Análise de técnicas de agrupamento de dados para notícias de futebol
Data
Autor(es)
Orientado(es)
Título da Revista
ISSN da Revista
Título de Volume
Editor
Abstract
Data clustering is an unsupervised learning technique that searches for hidden patterns in a set of data. To do this, the set is divided into subgroups with characteristics similar to each other and different from the other groups. The present work investigates the K-Means, hierarchical, DBSCAN and Gaussian mixture clustering techniques, applied to news from the Brazilian Football Championship. The research aims to analyze the functioning of the techniques and provide possibilities for identifying patterns in the data. In the initial stage, data pre-processing was carried out, including tokenization and removal of stop words. The news was represented using the TF-IDF technique. Next, the dimensionality reduction technique was used using Latent Semantic Analysis. The grouping of news was carried out with the number of groups set at 21, representing the number of teams participating in the championship.

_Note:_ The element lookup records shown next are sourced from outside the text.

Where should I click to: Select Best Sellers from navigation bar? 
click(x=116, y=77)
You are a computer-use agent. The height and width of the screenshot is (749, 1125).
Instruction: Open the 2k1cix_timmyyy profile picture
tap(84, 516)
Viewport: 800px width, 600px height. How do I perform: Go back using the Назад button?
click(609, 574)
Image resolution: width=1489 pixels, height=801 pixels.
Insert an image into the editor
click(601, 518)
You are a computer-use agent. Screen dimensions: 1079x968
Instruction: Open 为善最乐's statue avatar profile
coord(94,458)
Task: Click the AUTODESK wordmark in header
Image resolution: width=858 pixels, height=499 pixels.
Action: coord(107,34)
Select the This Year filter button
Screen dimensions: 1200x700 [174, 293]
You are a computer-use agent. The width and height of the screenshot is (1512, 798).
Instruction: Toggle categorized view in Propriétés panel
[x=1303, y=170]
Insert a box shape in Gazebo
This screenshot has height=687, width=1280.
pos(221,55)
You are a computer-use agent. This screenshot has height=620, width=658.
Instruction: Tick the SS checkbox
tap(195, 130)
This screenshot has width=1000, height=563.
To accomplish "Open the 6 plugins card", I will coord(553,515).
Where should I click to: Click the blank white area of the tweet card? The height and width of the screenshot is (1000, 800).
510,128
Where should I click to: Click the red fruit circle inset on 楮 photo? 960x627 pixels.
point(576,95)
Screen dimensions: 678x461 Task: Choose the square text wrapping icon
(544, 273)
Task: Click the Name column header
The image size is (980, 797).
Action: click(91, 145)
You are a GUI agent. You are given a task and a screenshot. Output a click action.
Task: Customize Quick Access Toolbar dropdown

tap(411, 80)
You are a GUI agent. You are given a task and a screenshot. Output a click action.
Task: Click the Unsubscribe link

The results indicated that both the K-Means algorithm and the Gaussian Mixture Model achieved an accuracy of 75%, demonstrating superior performance compared to the others. Additionally, experiments were carried out without prior definition of the number of clusters, using grid search to determine the best silhouette coefficient. The algorithms varied between 25 and 32 groups, suggesting that this range is appropriate for dividing the news database.